The assumption of most is that you have complete power over your Will. That your words will reverberate for your children, grandchildren and (if worst came to worst) in the courts. However, this is not necessarily the case.

Certainly, we live in a democratic country and are afforded what is referred to as testamentary freedom.

However, this only stretches so far before the hand of the law steps in. If your Will undermines the financial welfare of a close family member (for example a spouse or child), especially if that child was financially dependent upon you there may be grounds to contest. This does not mean that a child has an automatic right to inherit money; just that a parent has a responsibility to provide for their child even after they are gone.


In other words in much the same way you have the right to leave your child out of your will, they have the right to appeal your decision.

A child could also contest your will based on five factors:

1. Forgery or Fraud

This means a claimant can argue that the signature is not valid. This happened, recently, in 2007 when the son of an, immensely rich Mr. Leonard Supple was left only £100 a year whilst his illegitimate half-sister was left the rest of his, pretty considerable, £18 million estate. The judge ruled the will was forged on the (rather rational) argument that it just didn’t resemble others he had written. It meant Mr. Supple died without will and his inheritance was instead split two ways. This also refers to wills made based on lies- if Peter told Paul a lie to increase his share of a will, this is fraud.

2. Undue Influence

When a third party is thought to have exerted pressure on the deceased in the writing of their will. It essentially invalidates the will as no-one should be pressured into making a decision regarding the inheritance rights of their family.

3. Testamentary incapacity

The legal way of saying the person really had no idea what was going on and wasn’t able to write a will. This is something experts expect to increase as people are living to an increasingly old age.

4. Knowledge and approval

If a judge believes the deceased did not understand the will fully due to use of excessive legal jargon or bad representation.
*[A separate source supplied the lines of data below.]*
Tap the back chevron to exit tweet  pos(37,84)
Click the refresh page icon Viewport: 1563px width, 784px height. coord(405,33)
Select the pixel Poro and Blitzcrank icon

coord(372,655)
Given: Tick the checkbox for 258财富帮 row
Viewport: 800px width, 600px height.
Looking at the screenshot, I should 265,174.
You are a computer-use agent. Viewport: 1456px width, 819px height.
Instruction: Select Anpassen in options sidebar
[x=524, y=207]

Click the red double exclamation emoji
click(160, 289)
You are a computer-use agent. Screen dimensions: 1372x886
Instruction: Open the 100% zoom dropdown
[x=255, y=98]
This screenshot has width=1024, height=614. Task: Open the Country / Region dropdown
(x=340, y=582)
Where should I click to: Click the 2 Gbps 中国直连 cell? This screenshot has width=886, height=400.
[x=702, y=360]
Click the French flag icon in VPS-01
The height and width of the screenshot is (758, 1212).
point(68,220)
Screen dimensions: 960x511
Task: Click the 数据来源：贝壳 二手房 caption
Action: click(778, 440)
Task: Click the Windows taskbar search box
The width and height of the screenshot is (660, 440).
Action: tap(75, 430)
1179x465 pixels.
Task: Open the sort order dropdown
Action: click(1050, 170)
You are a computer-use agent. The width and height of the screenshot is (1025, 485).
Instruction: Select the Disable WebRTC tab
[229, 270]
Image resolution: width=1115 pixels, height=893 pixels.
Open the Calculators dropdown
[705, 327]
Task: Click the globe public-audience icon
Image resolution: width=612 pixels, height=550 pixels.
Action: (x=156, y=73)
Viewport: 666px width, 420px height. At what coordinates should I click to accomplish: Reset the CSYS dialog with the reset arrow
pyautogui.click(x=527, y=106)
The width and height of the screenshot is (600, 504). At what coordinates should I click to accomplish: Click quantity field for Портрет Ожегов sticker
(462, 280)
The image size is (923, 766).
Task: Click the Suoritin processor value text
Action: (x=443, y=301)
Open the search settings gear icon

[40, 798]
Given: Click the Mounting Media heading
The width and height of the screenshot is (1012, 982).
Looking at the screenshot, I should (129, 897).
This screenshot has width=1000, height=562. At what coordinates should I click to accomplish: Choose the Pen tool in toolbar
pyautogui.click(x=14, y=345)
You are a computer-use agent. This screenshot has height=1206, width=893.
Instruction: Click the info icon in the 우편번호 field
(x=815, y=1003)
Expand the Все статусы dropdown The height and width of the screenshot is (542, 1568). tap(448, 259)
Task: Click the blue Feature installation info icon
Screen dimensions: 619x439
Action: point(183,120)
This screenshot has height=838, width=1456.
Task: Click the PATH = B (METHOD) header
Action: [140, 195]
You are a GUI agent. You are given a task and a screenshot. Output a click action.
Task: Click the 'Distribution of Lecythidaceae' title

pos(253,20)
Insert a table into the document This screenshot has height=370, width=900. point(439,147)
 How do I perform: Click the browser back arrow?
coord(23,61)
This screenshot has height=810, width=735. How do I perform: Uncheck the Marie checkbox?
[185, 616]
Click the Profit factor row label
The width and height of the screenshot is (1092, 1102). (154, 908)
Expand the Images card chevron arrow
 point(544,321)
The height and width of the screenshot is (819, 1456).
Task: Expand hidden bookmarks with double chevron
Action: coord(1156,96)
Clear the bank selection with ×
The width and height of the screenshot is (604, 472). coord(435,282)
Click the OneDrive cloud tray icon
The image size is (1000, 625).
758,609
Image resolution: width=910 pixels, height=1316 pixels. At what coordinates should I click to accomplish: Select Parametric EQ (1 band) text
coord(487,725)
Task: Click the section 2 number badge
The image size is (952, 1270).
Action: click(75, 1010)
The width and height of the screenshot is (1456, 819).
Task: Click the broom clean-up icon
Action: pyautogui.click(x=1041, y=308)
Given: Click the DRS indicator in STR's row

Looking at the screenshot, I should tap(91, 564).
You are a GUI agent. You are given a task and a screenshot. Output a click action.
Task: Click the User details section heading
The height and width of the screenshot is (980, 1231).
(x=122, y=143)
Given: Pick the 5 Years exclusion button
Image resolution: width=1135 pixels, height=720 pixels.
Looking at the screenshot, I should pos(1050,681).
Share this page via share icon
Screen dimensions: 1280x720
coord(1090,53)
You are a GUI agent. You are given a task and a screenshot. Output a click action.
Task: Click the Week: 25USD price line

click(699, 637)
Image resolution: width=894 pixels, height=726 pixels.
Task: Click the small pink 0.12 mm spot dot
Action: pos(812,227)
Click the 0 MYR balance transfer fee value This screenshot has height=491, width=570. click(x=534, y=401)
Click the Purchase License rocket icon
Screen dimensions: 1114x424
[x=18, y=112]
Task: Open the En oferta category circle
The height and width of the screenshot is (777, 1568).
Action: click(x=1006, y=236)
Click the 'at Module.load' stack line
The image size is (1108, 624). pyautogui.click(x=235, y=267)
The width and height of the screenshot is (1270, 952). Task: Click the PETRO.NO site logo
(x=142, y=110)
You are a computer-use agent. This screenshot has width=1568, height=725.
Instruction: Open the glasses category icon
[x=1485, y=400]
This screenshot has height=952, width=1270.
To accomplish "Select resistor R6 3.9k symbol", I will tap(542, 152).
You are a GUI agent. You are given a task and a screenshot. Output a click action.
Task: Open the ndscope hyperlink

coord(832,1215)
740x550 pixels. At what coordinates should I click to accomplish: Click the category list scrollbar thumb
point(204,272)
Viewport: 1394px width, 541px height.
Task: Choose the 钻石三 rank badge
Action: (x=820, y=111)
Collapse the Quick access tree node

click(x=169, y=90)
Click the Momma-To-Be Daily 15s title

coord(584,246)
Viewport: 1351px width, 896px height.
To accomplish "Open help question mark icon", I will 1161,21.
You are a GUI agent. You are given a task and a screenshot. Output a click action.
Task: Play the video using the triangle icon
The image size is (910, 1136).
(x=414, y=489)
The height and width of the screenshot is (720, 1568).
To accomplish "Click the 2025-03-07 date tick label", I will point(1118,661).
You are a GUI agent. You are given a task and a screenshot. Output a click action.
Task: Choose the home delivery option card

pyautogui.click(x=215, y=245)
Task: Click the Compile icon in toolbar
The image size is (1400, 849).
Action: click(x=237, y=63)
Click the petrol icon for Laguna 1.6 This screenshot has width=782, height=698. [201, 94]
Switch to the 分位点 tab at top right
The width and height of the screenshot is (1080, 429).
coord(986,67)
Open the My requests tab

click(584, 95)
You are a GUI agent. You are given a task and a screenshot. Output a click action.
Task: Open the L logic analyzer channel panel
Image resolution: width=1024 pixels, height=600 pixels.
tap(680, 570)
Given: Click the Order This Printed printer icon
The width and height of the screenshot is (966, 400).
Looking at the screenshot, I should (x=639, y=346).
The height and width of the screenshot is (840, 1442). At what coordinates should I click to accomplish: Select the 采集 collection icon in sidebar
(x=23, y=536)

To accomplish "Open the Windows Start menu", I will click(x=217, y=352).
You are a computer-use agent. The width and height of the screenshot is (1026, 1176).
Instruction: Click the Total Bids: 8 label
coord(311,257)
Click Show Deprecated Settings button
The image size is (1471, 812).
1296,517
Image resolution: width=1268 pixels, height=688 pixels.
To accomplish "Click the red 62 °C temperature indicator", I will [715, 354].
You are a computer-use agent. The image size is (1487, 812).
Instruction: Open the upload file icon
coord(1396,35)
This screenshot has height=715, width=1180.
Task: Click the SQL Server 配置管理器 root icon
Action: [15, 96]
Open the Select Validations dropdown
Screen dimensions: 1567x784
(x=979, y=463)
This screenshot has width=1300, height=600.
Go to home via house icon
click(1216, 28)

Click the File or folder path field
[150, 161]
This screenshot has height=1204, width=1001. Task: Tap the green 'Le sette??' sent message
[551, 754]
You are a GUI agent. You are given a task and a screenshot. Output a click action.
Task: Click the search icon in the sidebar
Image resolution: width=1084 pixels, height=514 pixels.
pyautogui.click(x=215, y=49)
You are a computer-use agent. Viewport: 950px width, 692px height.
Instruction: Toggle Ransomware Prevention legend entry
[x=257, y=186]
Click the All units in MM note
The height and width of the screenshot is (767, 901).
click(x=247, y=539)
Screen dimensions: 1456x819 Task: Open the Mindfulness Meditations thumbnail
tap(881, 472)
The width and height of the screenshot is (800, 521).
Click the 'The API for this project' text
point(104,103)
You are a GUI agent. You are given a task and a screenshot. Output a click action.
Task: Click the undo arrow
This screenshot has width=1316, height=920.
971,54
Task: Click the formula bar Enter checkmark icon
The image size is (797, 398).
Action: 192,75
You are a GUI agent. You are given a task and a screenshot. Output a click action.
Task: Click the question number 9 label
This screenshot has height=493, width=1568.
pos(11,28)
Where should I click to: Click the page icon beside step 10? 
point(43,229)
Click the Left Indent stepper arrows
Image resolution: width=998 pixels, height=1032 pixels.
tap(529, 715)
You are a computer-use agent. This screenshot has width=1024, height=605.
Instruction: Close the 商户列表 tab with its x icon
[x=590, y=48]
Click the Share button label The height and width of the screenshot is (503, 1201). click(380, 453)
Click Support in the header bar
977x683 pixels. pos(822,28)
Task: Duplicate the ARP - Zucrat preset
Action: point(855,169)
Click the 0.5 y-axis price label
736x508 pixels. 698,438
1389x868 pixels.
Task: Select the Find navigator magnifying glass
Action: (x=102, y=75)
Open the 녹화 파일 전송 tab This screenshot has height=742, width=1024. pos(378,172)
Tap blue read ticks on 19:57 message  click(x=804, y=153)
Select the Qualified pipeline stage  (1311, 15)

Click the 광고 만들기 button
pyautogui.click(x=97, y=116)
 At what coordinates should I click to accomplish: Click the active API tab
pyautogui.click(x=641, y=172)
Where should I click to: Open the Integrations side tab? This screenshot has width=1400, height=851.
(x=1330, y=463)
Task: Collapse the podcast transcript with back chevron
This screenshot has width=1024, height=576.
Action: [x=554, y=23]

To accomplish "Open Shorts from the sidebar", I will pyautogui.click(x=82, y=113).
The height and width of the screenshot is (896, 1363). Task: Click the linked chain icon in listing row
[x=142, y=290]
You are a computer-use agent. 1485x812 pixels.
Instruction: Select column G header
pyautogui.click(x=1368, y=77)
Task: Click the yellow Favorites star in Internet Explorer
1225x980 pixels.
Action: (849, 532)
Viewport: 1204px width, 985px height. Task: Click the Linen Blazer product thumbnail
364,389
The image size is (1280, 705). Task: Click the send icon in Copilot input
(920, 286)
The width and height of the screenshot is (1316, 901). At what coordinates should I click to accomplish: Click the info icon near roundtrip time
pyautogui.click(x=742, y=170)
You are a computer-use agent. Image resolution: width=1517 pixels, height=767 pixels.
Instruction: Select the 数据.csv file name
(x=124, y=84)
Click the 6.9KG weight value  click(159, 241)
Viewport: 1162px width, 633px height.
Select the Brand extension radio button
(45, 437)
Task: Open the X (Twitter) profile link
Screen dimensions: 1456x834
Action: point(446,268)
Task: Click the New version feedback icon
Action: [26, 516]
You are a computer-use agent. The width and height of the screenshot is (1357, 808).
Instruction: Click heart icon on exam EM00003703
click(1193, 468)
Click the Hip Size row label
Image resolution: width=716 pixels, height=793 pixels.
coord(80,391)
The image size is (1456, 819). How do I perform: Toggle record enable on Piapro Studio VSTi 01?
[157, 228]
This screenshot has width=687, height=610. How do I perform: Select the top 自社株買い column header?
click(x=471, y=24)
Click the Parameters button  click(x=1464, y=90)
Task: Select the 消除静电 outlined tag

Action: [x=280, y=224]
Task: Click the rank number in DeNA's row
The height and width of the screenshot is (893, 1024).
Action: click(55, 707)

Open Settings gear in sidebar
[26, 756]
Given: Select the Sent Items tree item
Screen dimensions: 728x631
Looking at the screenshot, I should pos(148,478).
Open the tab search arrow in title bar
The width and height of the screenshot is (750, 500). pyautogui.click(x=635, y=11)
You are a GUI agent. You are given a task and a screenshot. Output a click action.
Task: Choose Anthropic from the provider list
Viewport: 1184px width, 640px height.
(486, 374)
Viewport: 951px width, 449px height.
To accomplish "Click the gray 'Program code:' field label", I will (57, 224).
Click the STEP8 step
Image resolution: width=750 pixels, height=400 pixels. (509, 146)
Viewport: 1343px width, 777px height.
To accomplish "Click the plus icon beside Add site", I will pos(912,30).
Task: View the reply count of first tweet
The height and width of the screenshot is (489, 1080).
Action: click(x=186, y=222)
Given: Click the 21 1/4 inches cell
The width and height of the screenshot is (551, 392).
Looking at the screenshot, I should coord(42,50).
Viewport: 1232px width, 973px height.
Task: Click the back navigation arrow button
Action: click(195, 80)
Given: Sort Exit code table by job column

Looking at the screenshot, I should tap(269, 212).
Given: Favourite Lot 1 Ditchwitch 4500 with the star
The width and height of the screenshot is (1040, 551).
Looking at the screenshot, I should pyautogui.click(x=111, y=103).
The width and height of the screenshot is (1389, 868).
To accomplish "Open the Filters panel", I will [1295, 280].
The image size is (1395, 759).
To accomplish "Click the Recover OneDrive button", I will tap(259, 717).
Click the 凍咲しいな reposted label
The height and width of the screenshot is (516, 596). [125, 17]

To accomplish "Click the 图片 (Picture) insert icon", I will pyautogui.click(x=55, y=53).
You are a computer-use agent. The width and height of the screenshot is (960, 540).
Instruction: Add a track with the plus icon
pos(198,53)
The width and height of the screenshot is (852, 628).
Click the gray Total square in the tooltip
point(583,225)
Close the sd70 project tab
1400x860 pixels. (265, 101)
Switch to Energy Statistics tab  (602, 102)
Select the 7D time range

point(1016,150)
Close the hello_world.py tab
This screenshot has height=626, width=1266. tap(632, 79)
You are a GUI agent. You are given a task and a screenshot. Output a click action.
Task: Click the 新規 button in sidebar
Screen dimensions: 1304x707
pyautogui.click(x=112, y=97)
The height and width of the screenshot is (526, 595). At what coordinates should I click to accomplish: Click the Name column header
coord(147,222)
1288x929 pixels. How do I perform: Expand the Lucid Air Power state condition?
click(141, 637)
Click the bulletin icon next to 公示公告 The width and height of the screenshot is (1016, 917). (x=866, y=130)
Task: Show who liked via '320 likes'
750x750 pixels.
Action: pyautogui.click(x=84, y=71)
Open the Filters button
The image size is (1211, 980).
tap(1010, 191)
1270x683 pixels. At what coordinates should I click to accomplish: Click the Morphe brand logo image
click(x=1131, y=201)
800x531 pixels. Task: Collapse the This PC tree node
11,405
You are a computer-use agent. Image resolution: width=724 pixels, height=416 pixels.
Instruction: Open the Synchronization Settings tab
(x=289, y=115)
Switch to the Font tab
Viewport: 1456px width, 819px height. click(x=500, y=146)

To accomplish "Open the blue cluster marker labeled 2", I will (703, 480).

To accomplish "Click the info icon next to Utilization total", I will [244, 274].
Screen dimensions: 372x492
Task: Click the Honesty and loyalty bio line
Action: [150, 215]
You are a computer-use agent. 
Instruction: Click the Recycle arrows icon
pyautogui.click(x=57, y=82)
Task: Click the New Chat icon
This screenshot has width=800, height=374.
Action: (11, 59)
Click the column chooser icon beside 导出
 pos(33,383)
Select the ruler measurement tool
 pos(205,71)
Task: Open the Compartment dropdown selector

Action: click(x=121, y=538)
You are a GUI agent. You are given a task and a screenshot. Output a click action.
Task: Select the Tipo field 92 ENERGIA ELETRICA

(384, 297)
This also alludes to any suspicious circumstances- for example if your Great Aunt Edna happened to leave the executor of her will her rare doll collection there would be grounds to contest.

5. Negligently Drafted

This means the person writing the will didn’t understand fully the legal and moral obligations involved. If there are any problems at all with the will, lawyers are trained to pick them apart and find holes in the law invalidating the will.

Ensuring your will is written professionally, proficiently and perceptively is extremely important. Working with a will writer cannot ensure your hopes will not go uncontested, but it will make it significantly more difficult. Remember: if you want to have control over your future legacy; it is important to take control now.